• [Records for this task]
———
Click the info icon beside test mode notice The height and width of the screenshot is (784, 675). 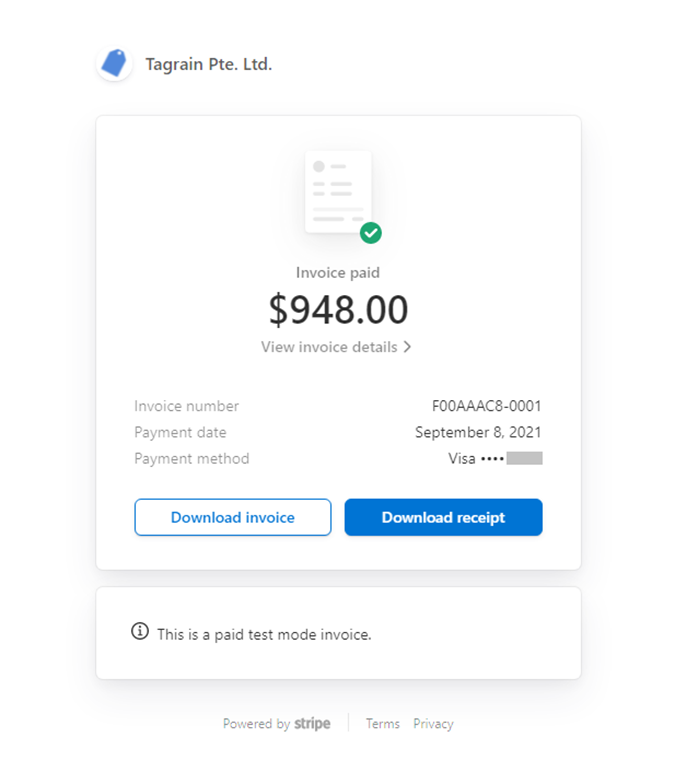140,632
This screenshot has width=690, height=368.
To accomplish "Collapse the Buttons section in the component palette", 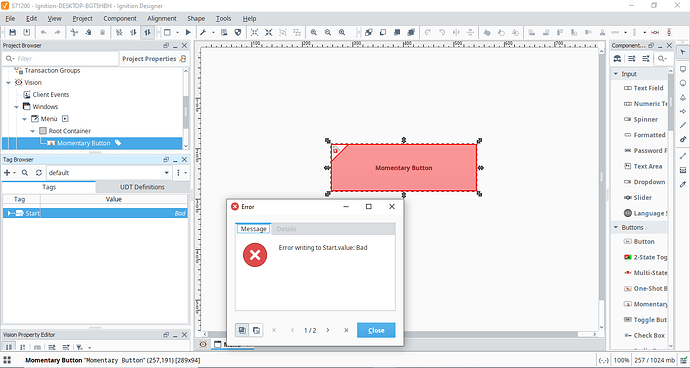I will 616,227.
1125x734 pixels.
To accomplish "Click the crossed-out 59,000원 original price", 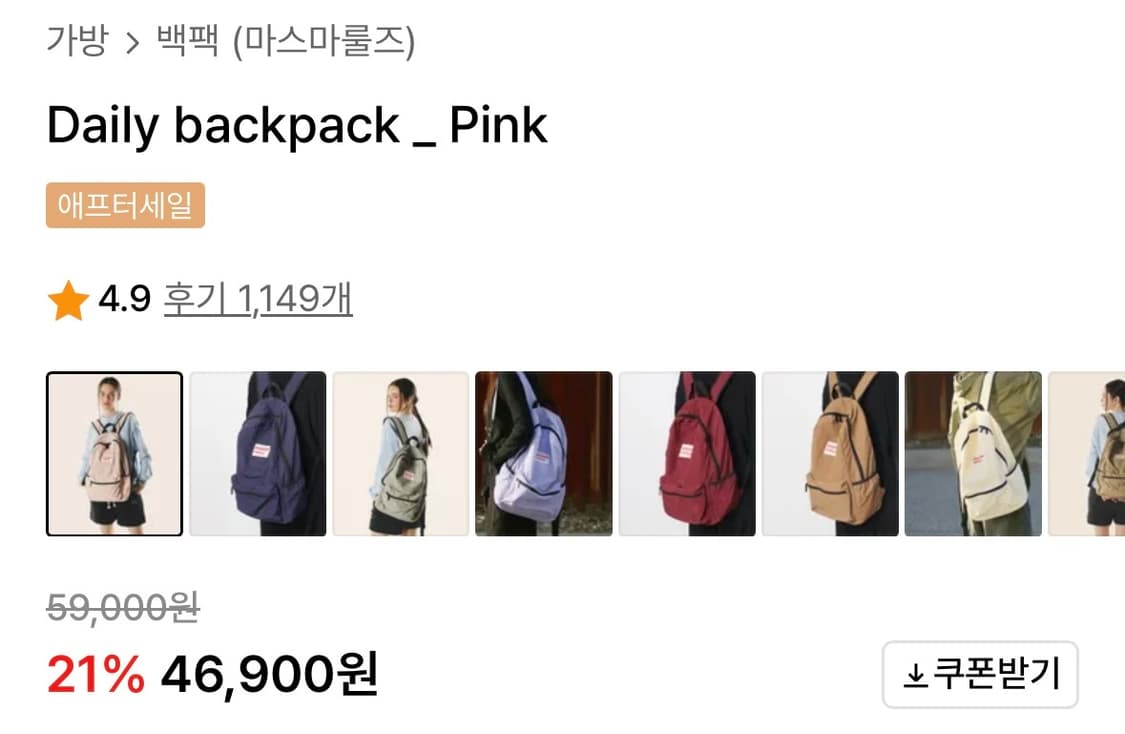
———
• [What needs to be done] Restate word for word each line from the one containing "1125x734 pixels." through the end of the material, pictures excluded.

• [Written reply]
1125x734 pixels.
To accomplish "Click the crossed-out 59,000원 original price", 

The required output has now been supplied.